Too late.

Evan's door flew open and the guy who'd helped him in the bar leaned in and tried to pull the keys out of the ignition. Evan knocked his hand away. Then the passenger door opened and the other guy threw himself into the passenger seat, his gun trained on Evan's chest. The first guy stepped back and motioned for Evan to get out. In front of him the Fedex truck started moving again, made a right and was gone. The street ahead was clear, but the truck might as well have still been parked in front of him for all the good it did him. There was no way he could drive off without getting shot.

Evan climbed slowly out of his car and wiped his hand on the side of his pants, his heart banging away in his chest. The second guy came around the front of the car and stood behind him. He was trapped between them. He took a closer look at the guy in front of him. He was heavyset and a couple of doors down from good looking with a bandit's mustache and the sort of eyes you didn't want to catch if you knew what was good for you.

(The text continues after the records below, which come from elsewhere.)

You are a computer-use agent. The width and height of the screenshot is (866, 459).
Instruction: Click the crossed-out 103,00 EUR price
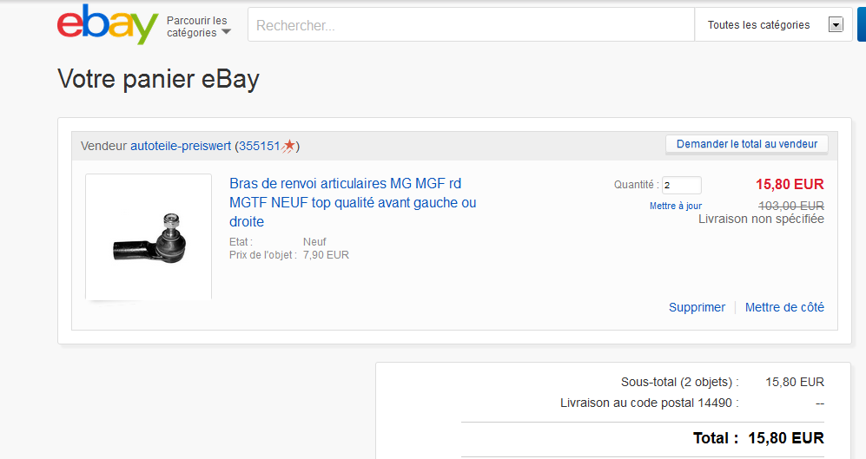point(791,206)
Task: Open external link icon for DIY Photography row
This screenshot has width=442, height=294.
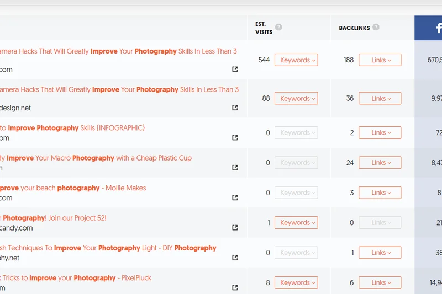Action: pos(235,258)
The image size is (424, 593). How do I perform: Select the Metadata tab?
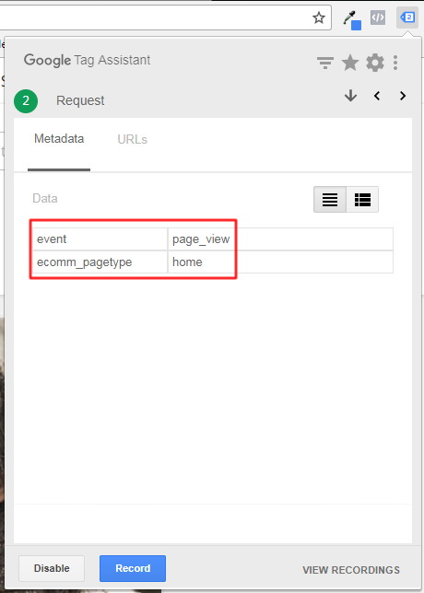(x=59, y=139)
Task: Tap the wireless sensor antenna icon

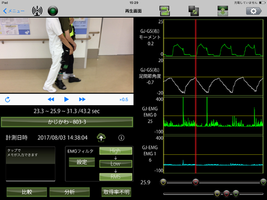Action: 37,11
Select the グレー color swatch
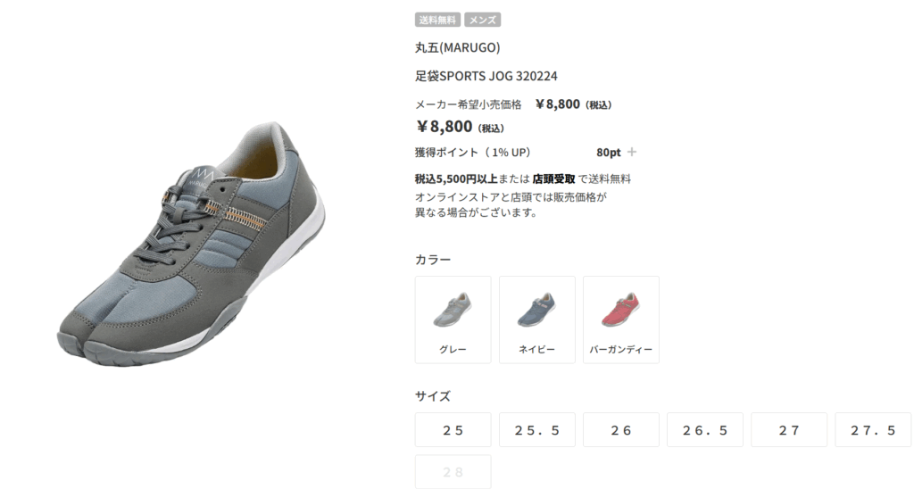Screen dimensions: 914x498 tap(453, 320)
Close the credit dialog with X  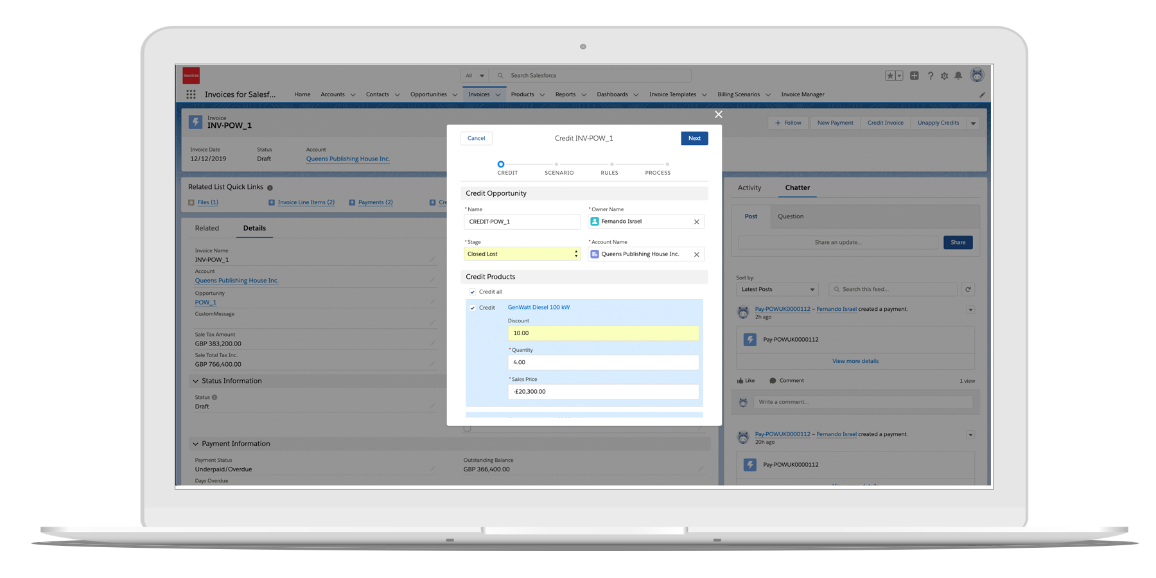719,114
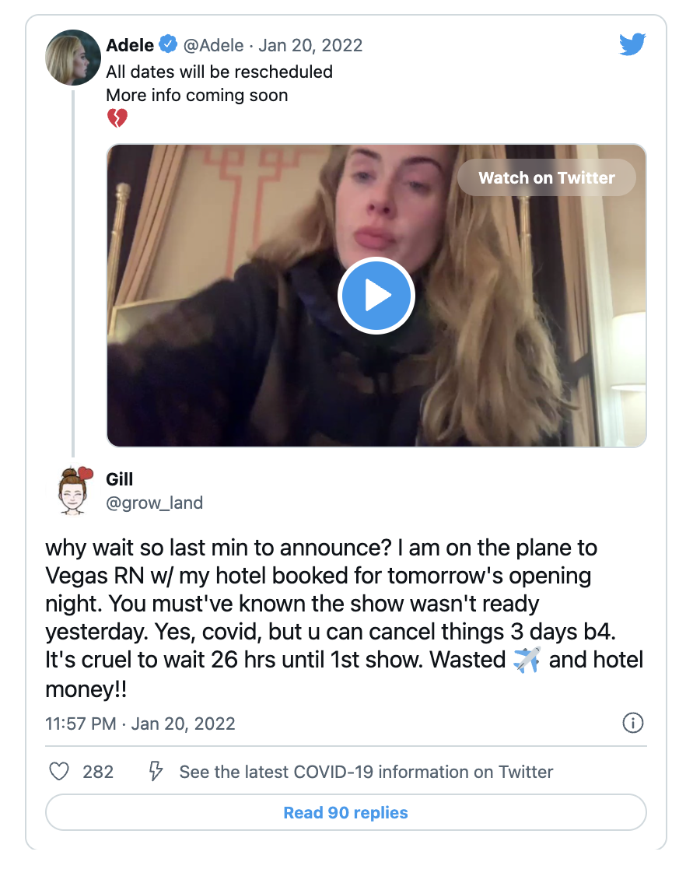Click the 282 likes count

(x=98, y=772)
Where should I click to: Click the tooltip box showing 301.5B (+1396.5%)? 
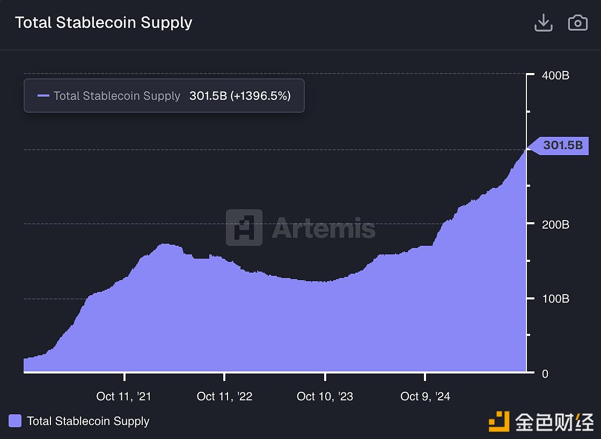tap(164, 96)
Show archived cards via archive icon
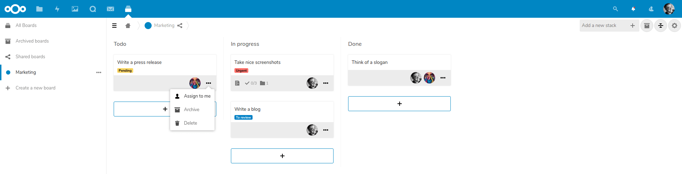This screenshot has width=682, height=174. click(x=647, y=26)
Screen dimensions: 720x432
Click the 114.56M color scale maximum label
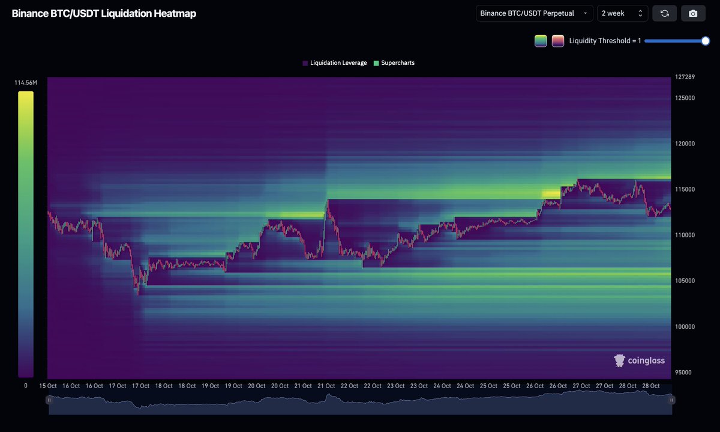click(26, 83)
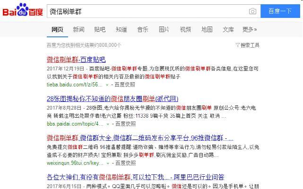303x189 pixels.
Task: Click the Baidu logo
Action: [x=23, y=11]
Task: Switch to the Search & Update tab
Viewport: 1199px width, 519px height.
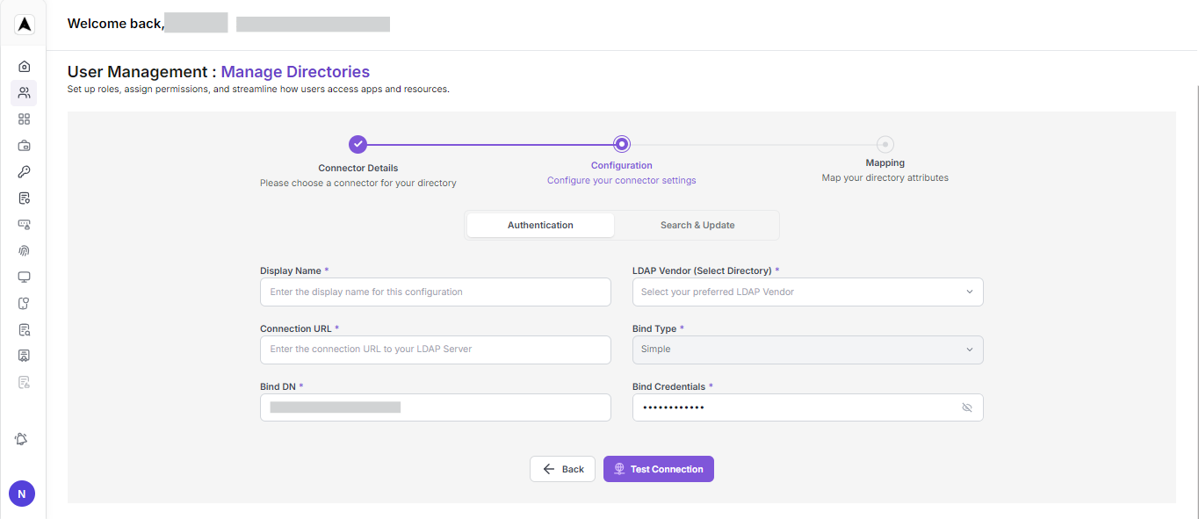Action: click(697, 225)
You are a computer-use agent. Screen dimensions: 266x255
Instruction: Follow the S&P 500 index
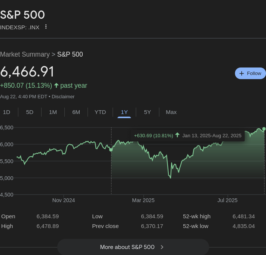pos(250,74)
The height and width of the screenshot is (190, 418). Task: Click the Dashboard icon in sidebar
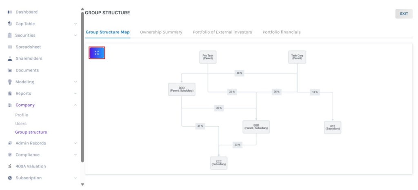[10, 12]
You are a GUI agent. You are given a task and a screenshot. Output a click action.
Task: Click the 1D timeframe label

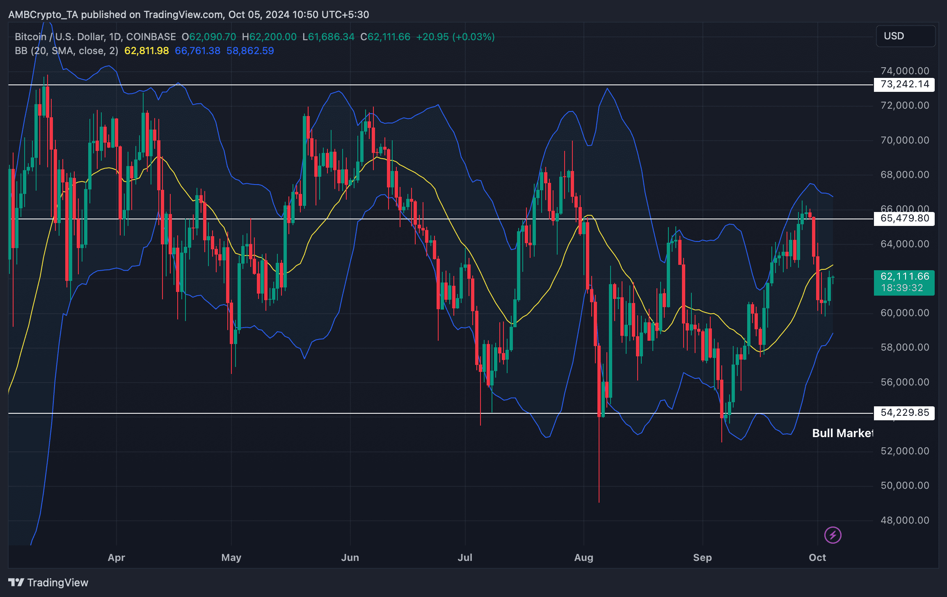point(116,36)
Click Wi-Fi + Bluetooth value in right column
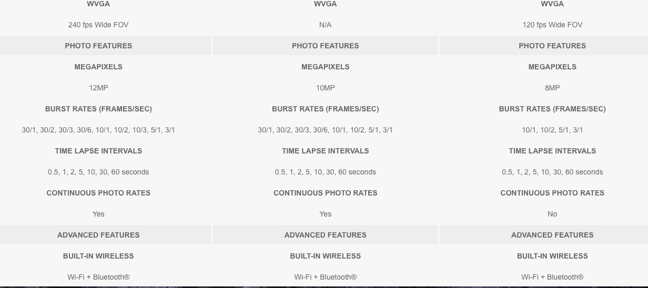The height and width of the screenshot is (288, 648). point(552,277)
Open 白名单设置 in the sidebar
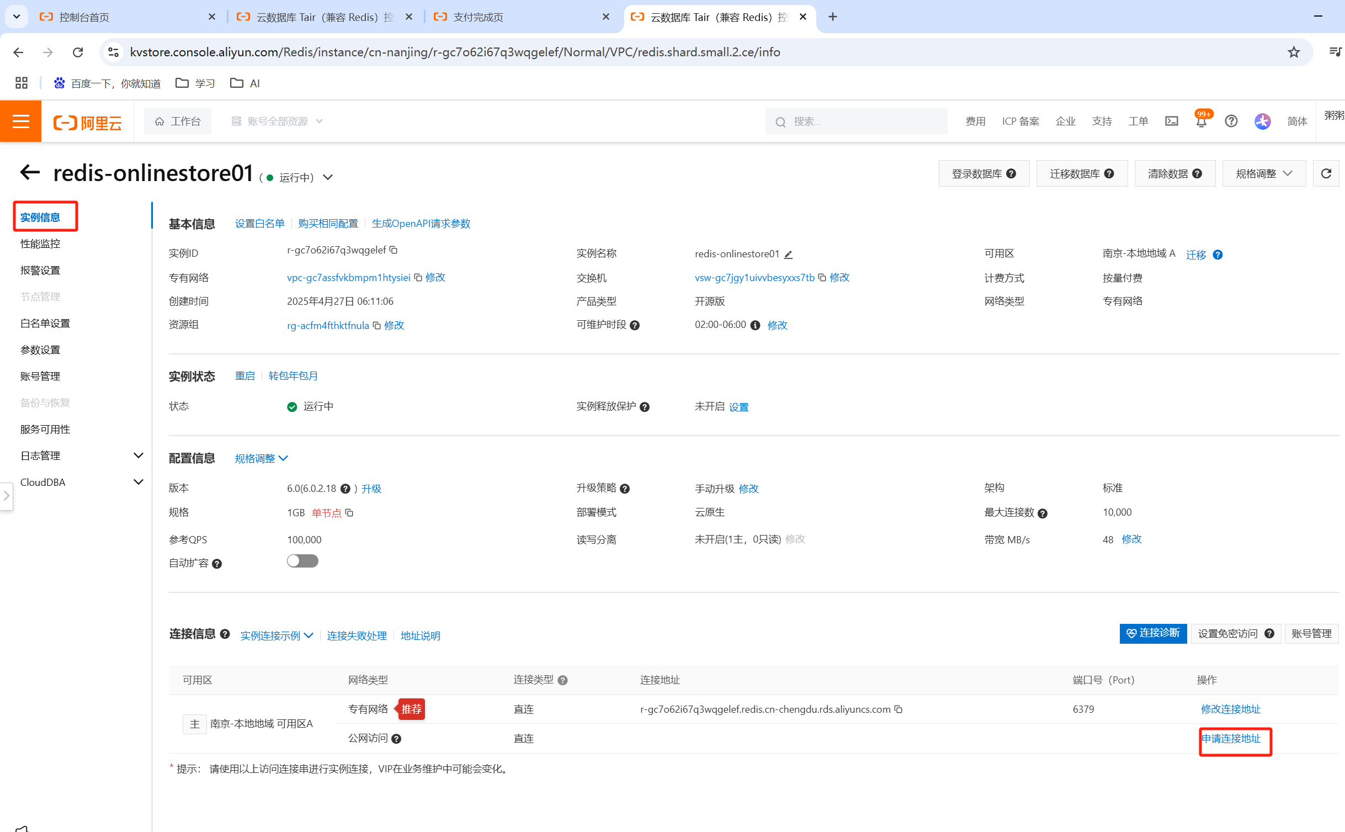1345x832 pixels. 45,323
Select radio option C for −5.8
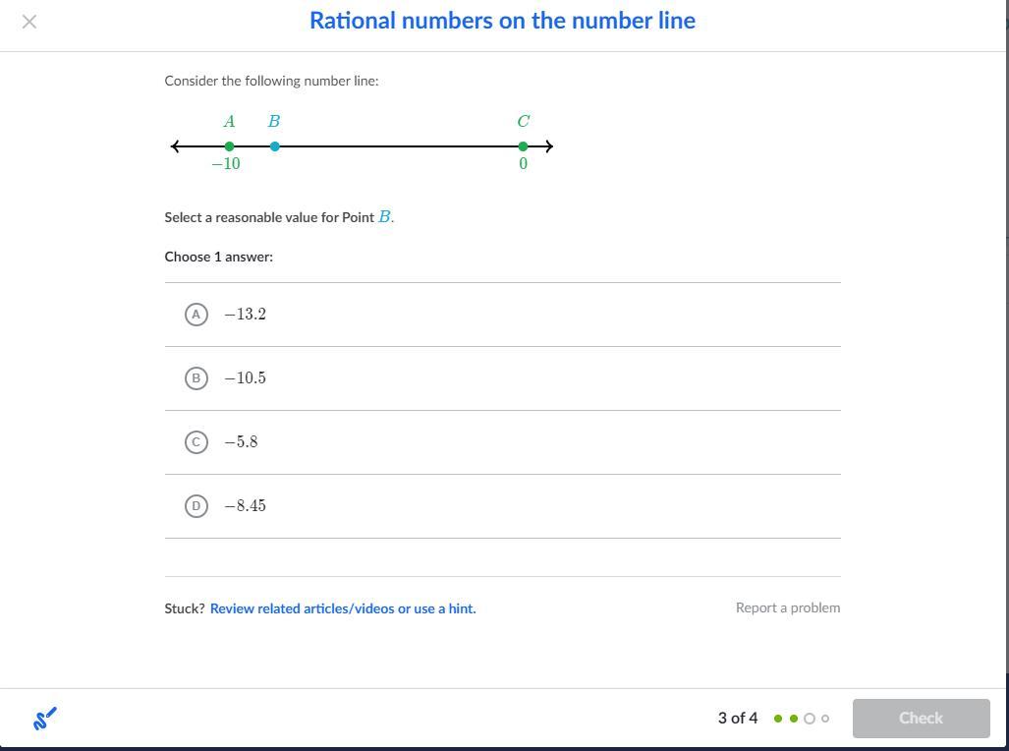1009x751 pixels. pos(196,441)
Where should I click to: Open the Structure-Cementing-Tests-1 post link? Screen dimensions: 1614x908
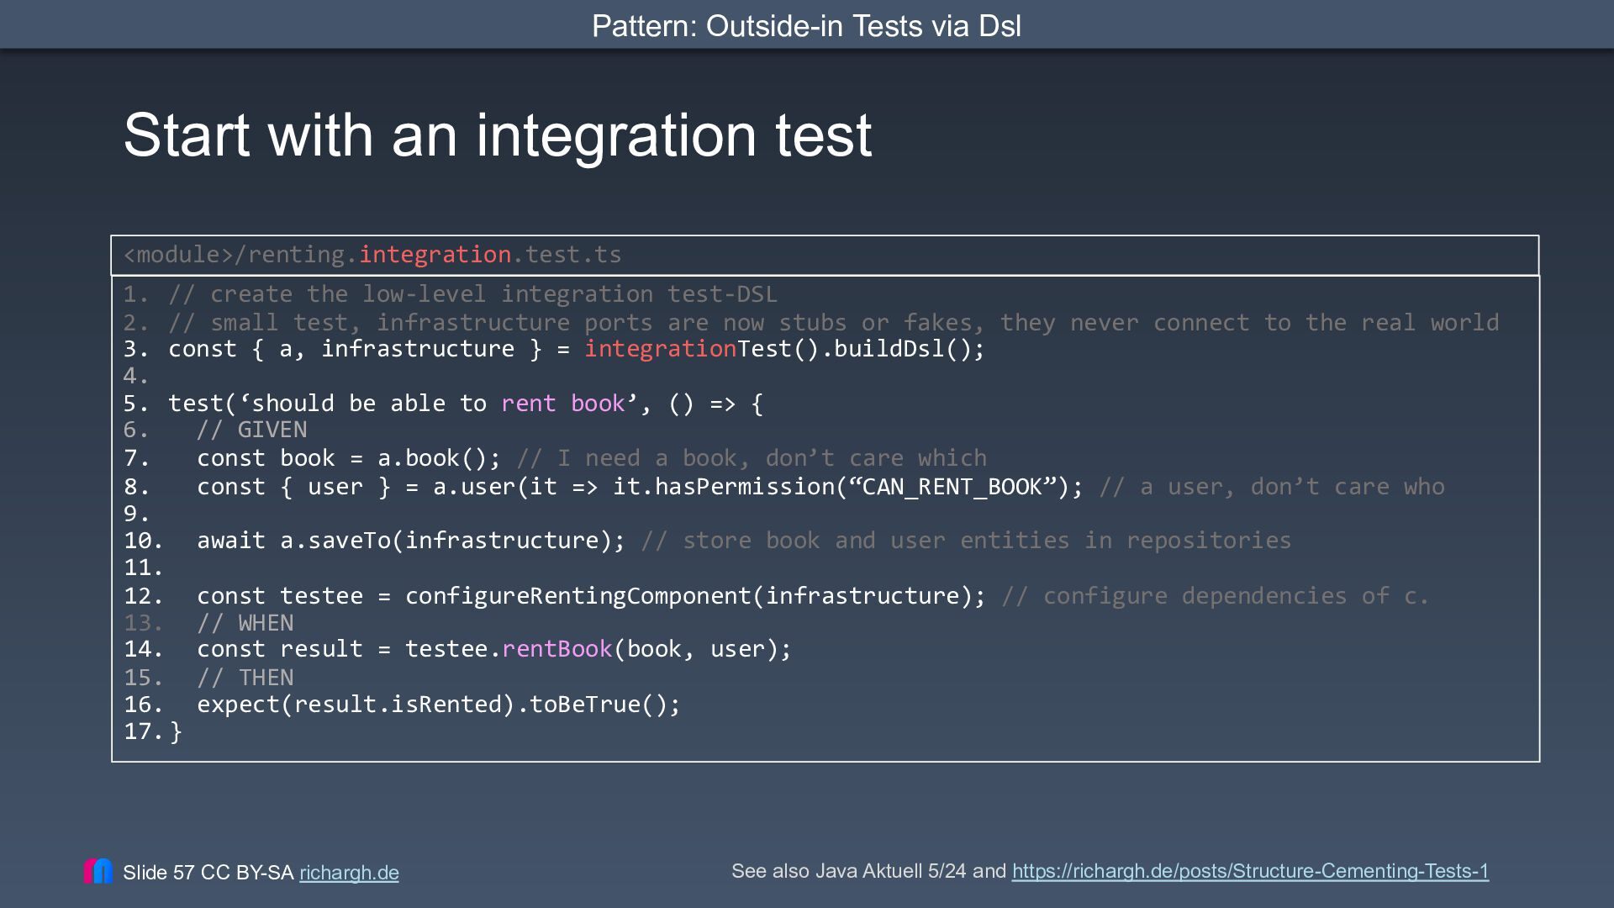coord(1250,871)
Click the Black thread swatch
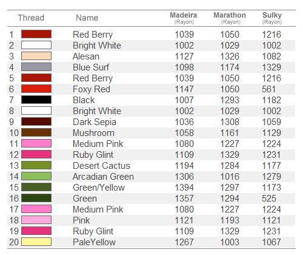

'Thanks for stopping that guy in the bar,' Evan said and grinned nervously.

'No problem,' the guy said and grinned back, not so nervously.

'I don't suppose you've chased me because I forgot to say thanks,' Evan said hopefully.

The guy dropped his eyes and worked a small, sad smile onto his face. 'It was quite rude,' he said, 'but, you're right, there is something else.'

Evan nodded. 'I thought so.'

'Why are you asking about Dixie?'

'Why don't you tell me who you are first?'

The guy smiled. 'Sure. I'm Juan and this is José,' he said with a sweep of his arm towards his friend. José gave a slight nod of his head.

Evan looked past Juan to where their car was parked. Juan saw him looking and shook his head. 'Don't be silly.' He needn't have worried. Evan wasn't about to put himself at risk. He'd already done more for Ellie than she deserved. He wasn't thinking of making a run for it anyway; he just wanted to get a look at their license number.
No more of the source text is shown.